[Data for analysis — start]

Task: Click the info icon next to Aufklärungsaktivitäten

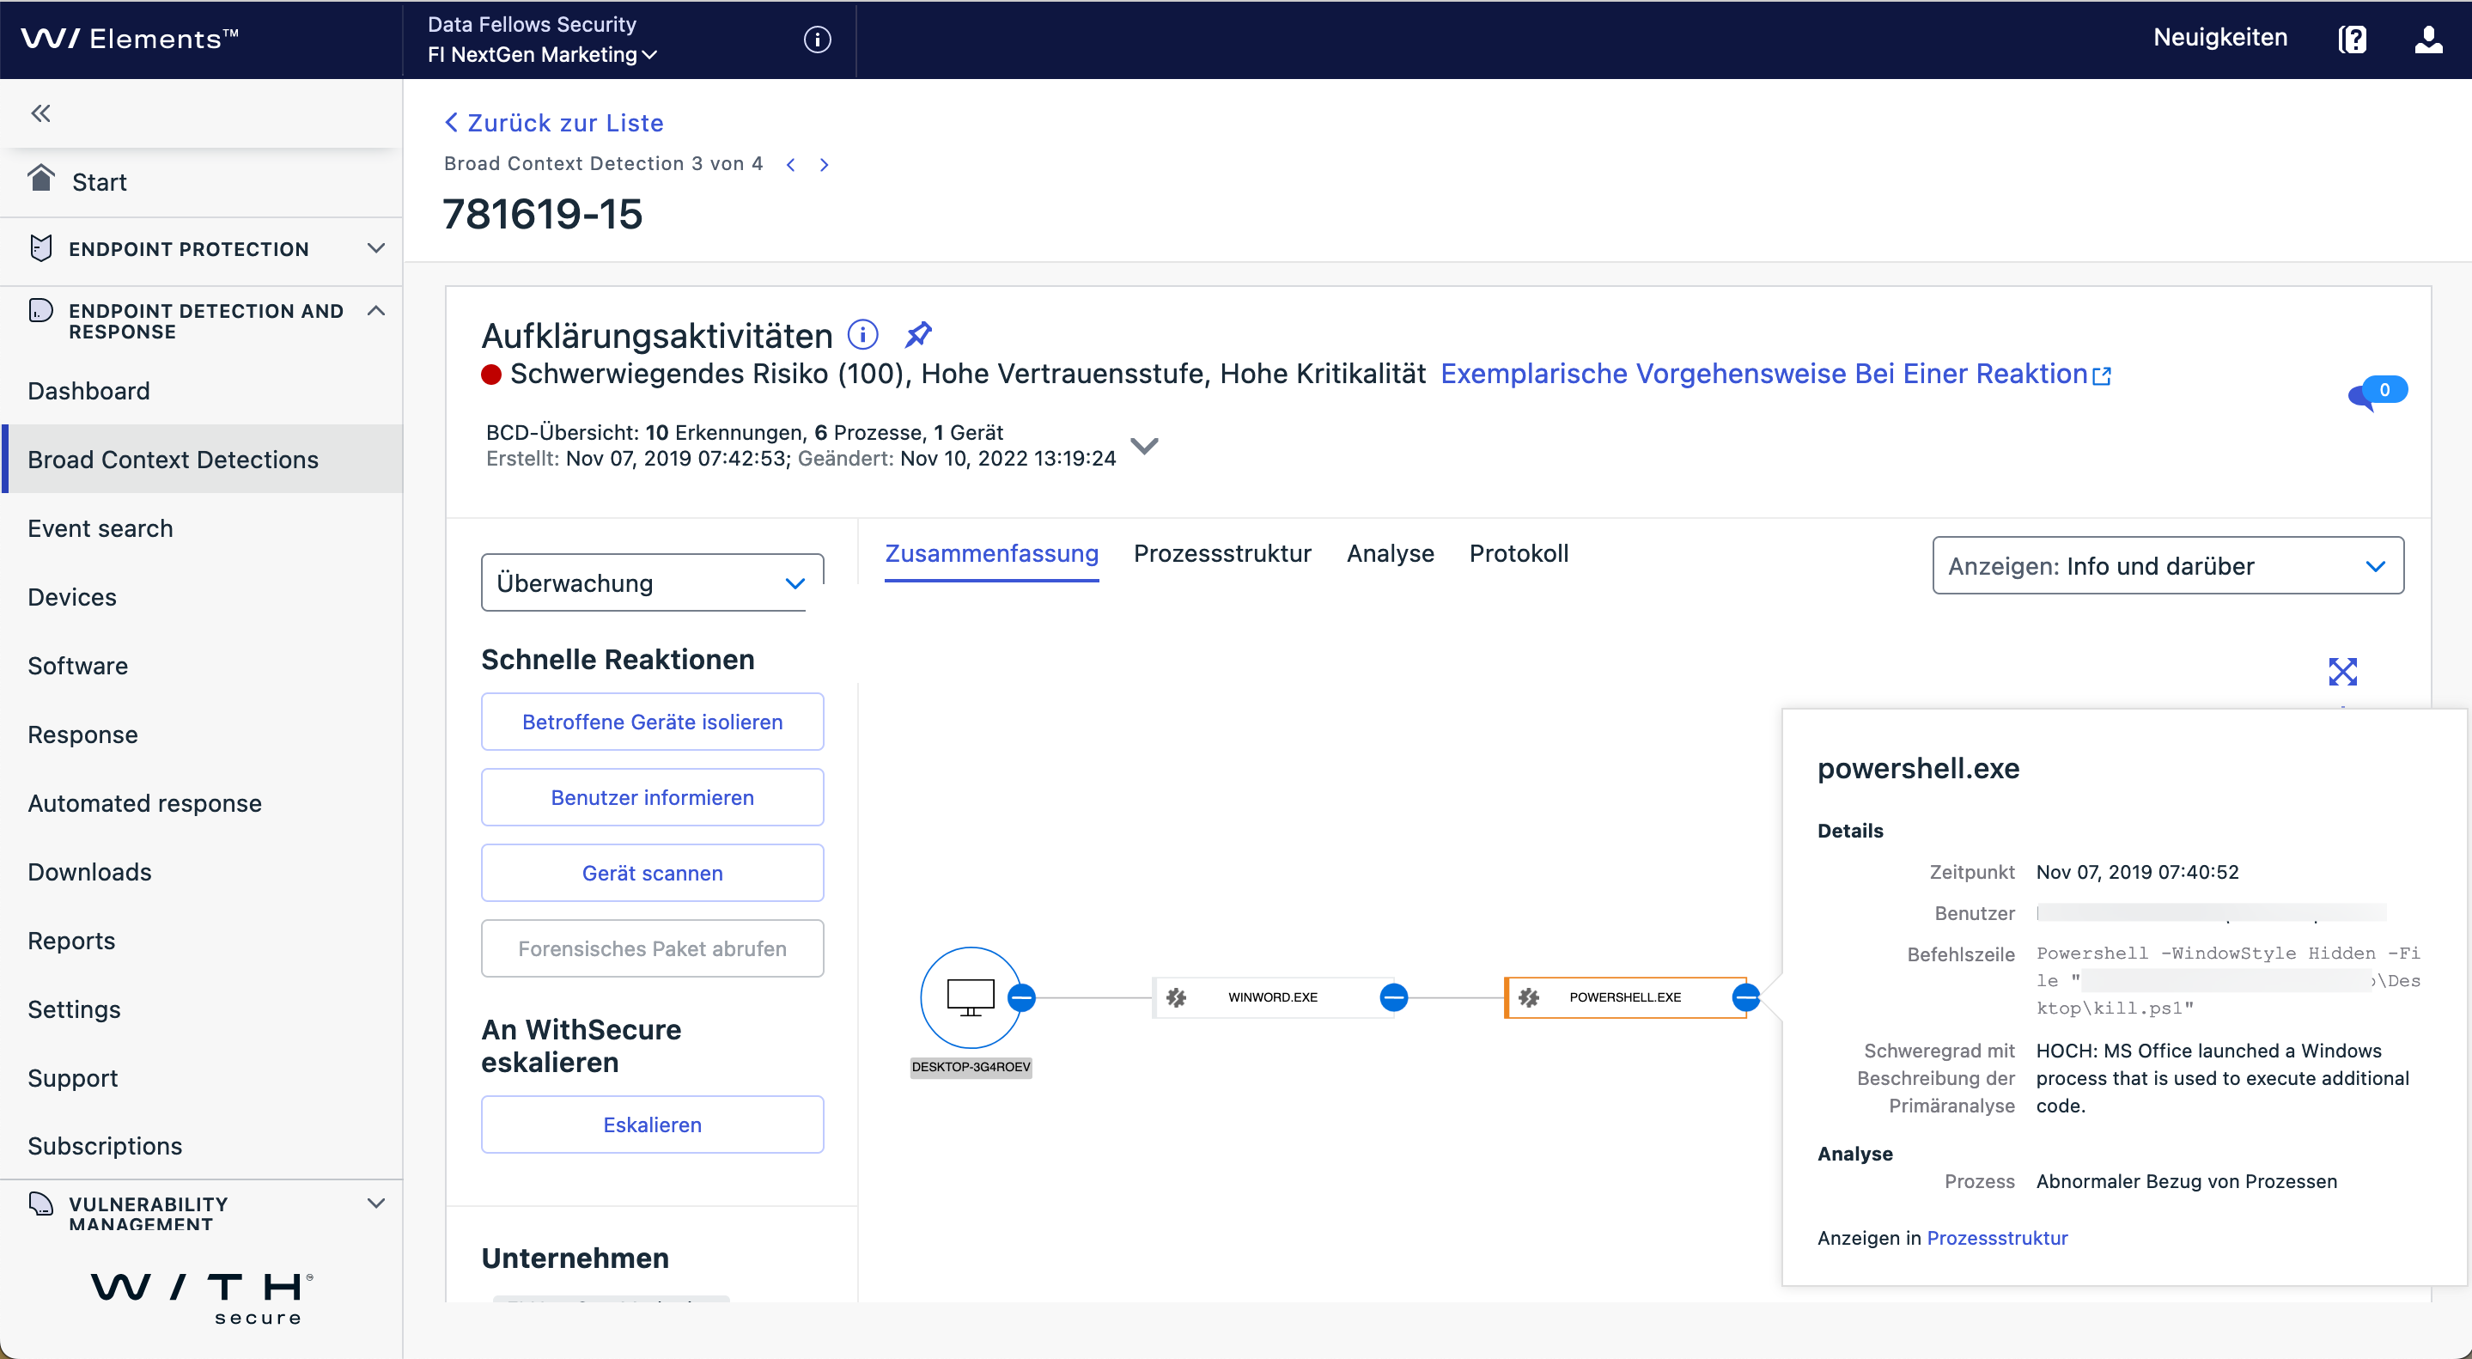Action: (865, 335)

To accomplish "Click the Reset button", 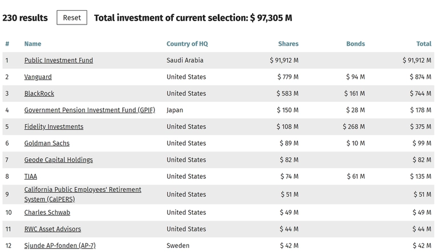I will (72, 18).
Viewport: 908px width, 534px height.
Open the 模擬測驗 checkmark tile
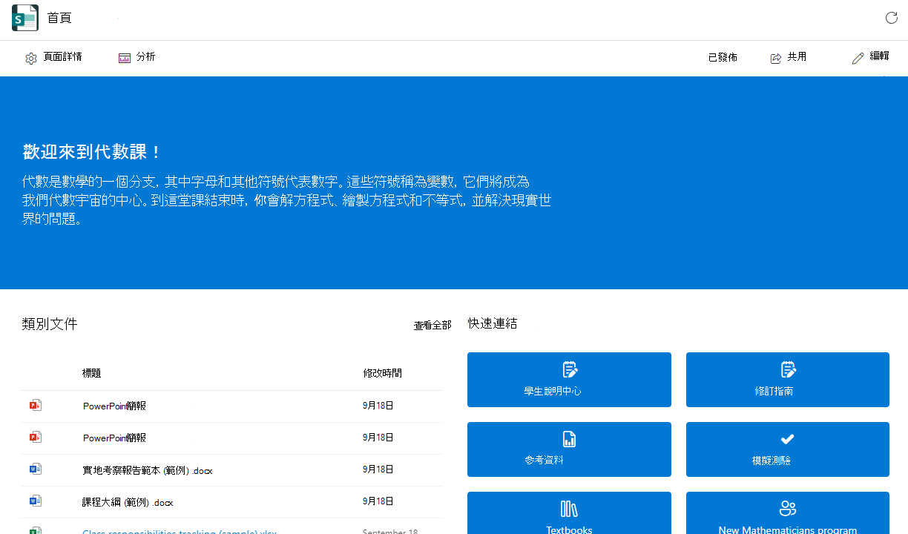pos(788,449)
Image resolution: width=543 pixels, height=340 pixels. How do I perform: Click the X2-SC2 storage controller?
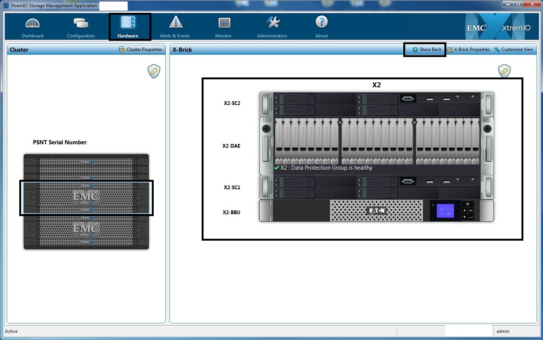[376, 104]
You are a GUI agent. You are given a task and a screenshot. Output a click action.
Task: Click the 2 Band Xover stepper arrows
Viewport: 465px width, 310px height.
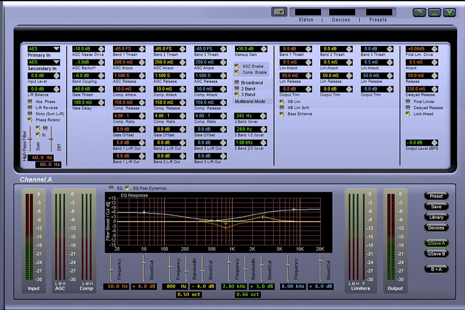pyautogui.click(x=263, y=116)
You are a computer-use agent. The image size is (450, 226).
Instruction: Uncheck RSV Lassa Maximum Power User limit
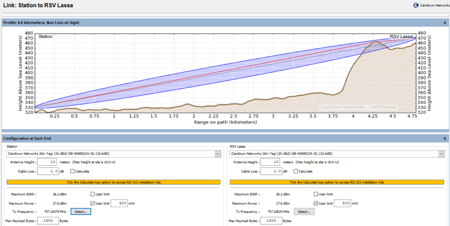(x=316, y=203)
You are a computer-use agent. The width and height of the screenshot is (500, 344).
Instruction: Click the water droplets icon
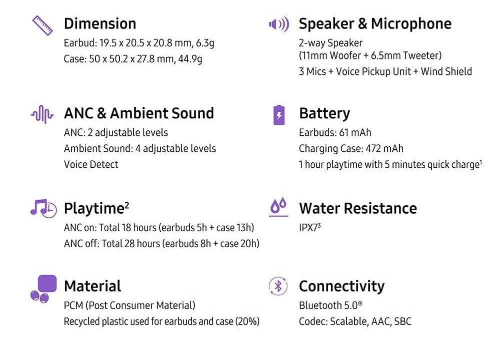point(279,207)
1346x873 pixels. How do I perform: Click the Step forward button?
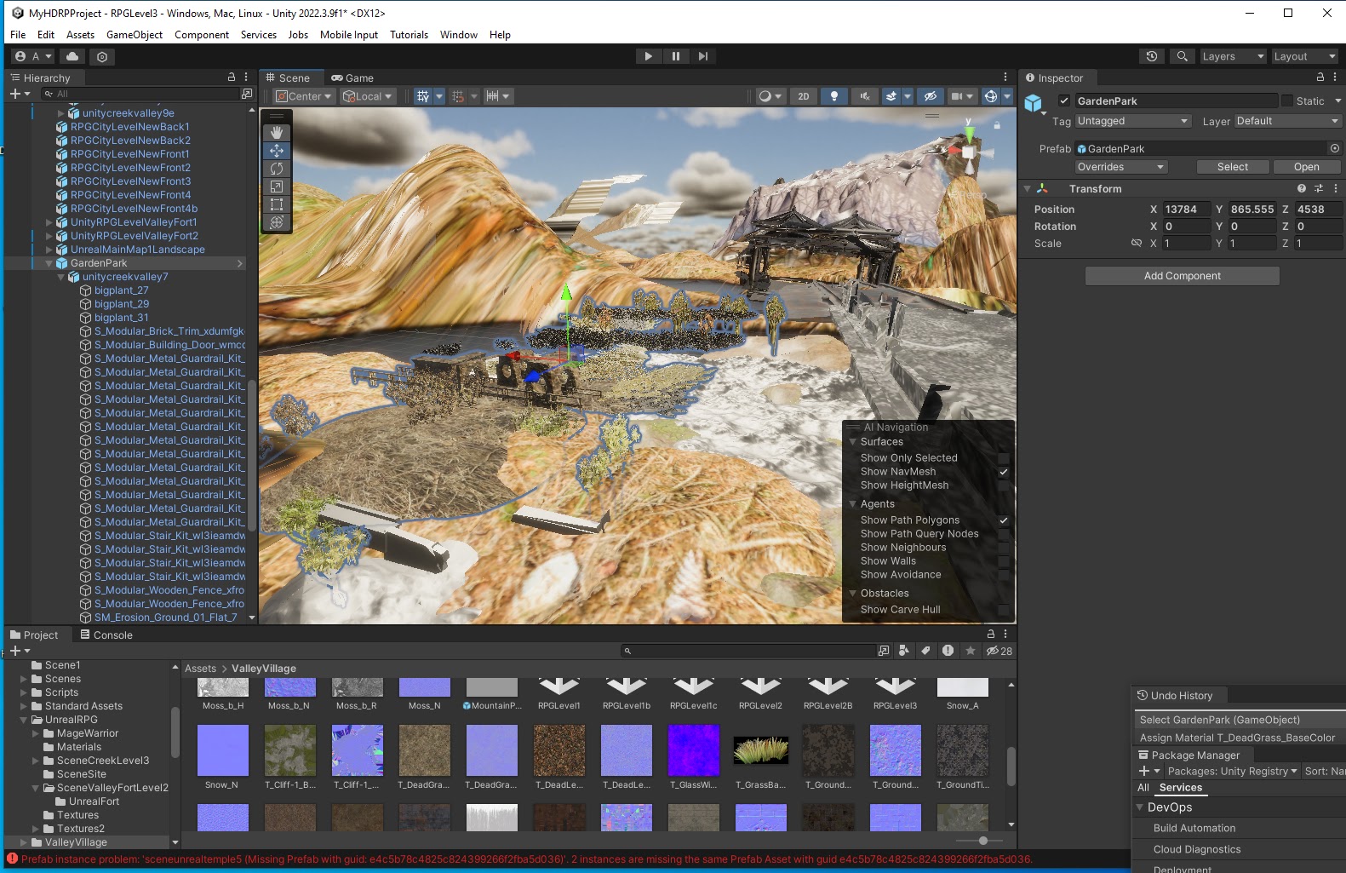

[Data for analysis — finish]

**Exercise**. Go line by line through the records and copy those that contain the word "screenshot".

**Result of the task**.
You are a GUI agent. You are given a task and a screenshot. Output a click action.
You are a computer-use agent. The width and height of the screenshot is (500, 344).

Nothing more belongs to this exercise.